Roma – Accordo chiuso nella maggioranza sul Decreto scuola. Nella notte, lo scrive il quotidiano la Repubblica. Dopo il vertice bis convocato da  Palazzo Chigi a tarda ora, con gli interessati in videoconferenza, il premier Giuseppe Conte ha prodotto ieri alle 23 questa mediazione: il concorso per i precari ci sarà, ma dopo l’estate e non sarà più a crocette: ci sarà una prova scritta. Nel frattempo, i 32 mila docenti di scuola media e superiore entreranno in cattedra a tempo determinato direttamente dalle Graduatorie d’istituto, che dovranno essere aggiornate. E dal primo settembre saranno a disposizione della scuola. Pd e Leu favorevoli: ritireranno l’emendamento.
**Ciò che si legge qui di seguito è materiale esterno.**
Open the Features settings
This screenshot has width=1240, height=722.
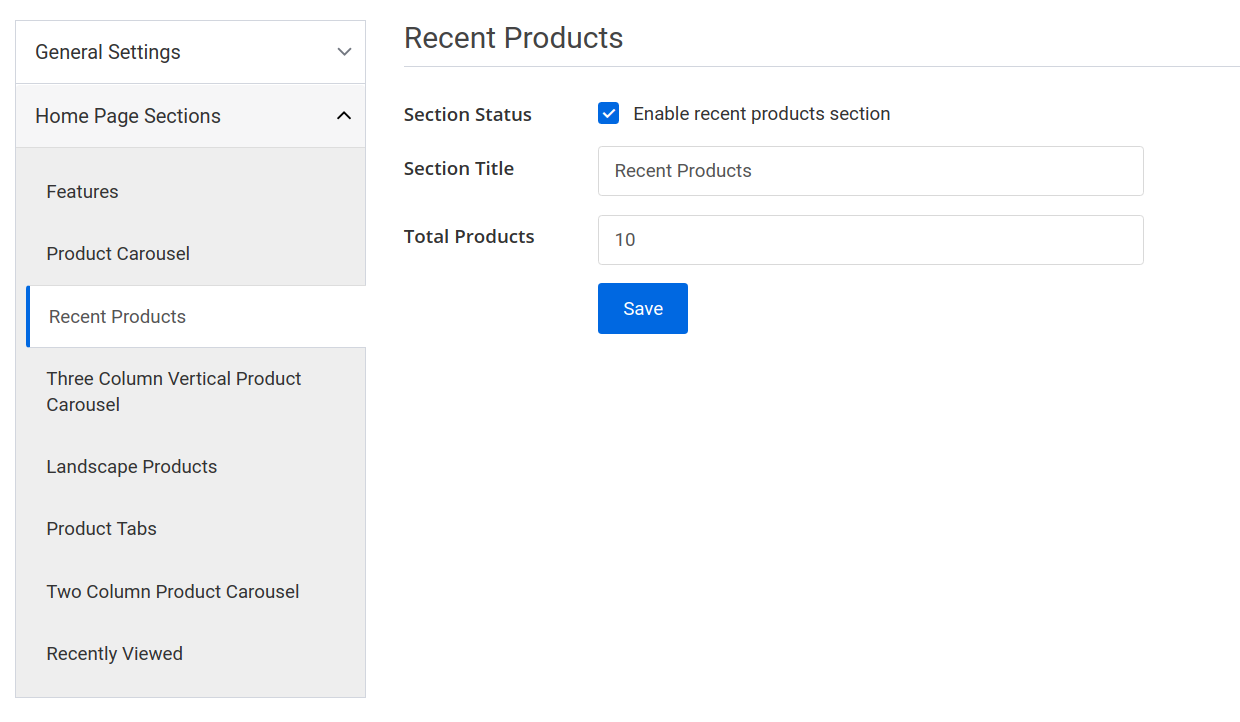pyautogui.click(x=82, y=191)
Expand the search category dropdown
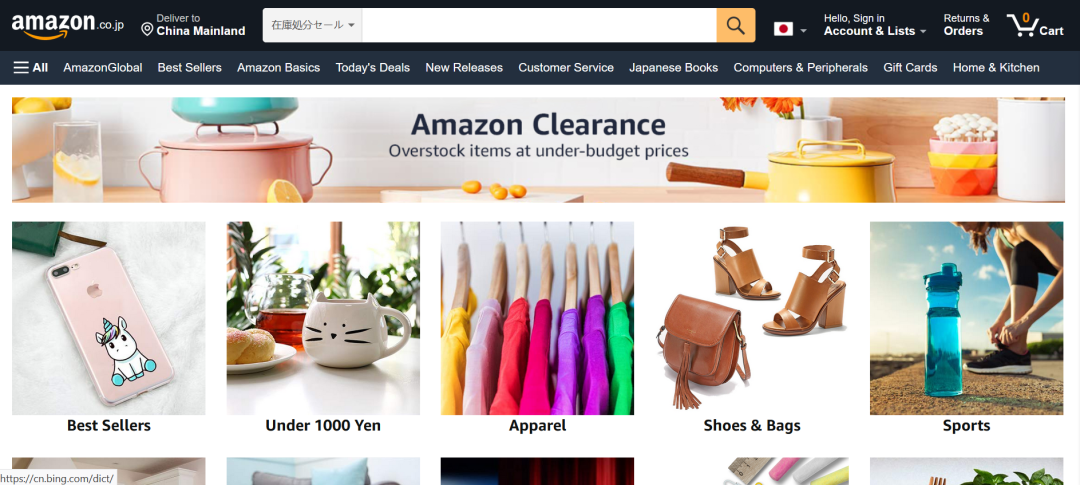Viewport: 1080px width, 485px height. pyautogui.click(x=313, y=25)
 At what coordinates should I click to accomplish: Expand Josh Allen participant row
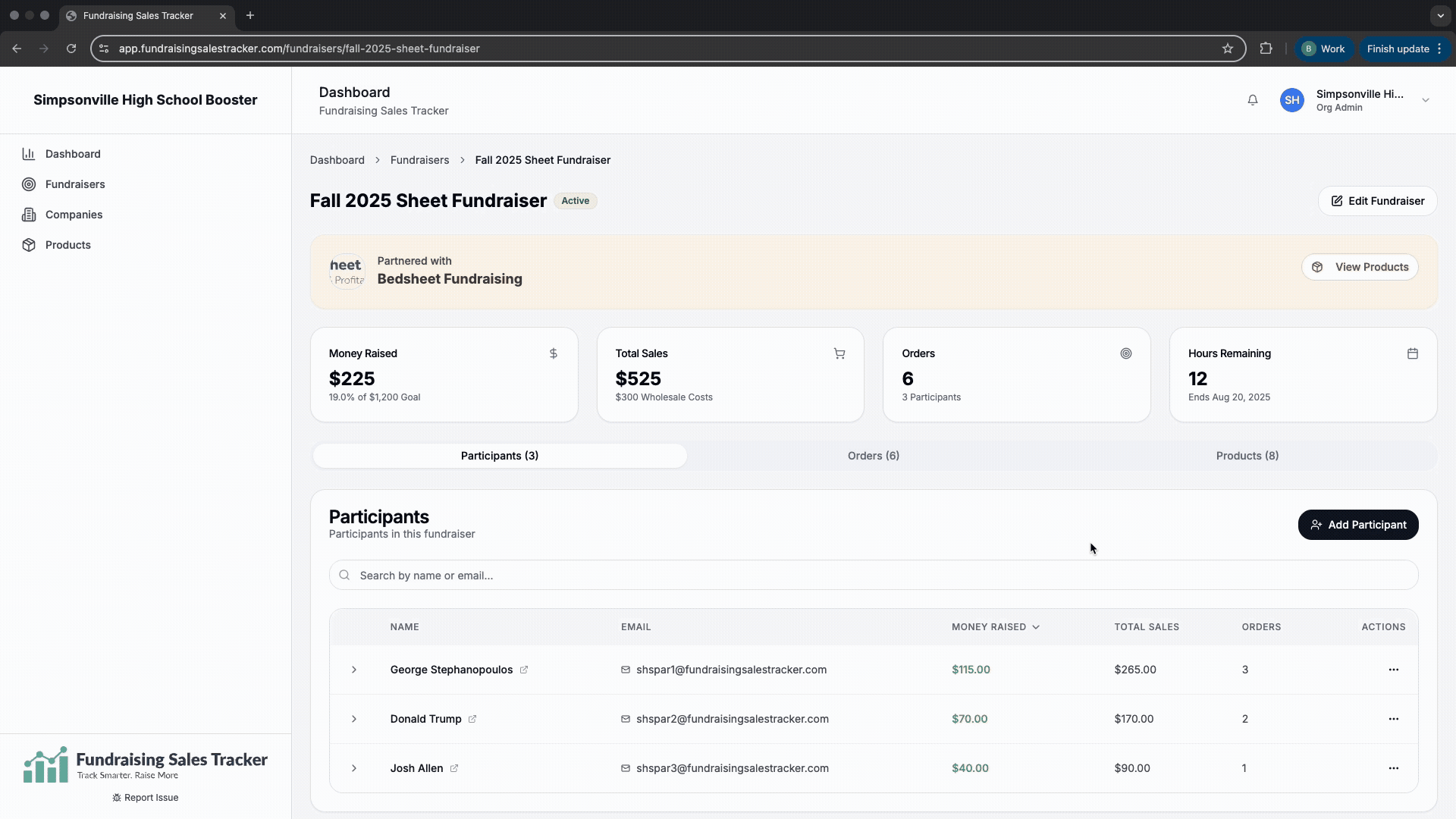point(354,768)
La soluzione trovata è molto vicina alle richieste del Partito democratico e di Liberi e uguali, che con il capogruppo al Senato Andrea Marcucci e il sottosegretario Peppe De Cristofaro hanno ascoltato la versione del premier e l’hanno trovata soddisfacente. La ministra del’Istruzione Lucia Azzolina – che in serata aveva pensato di lasciare l’incarico e si è arresa di fronte alle considerazioni politiche di Conte (“non possiamo spaccarci sulla scuola”) – ha assorbito rapidamente il colpo e, a sua volta, si è dichiarata “soddisfatta”.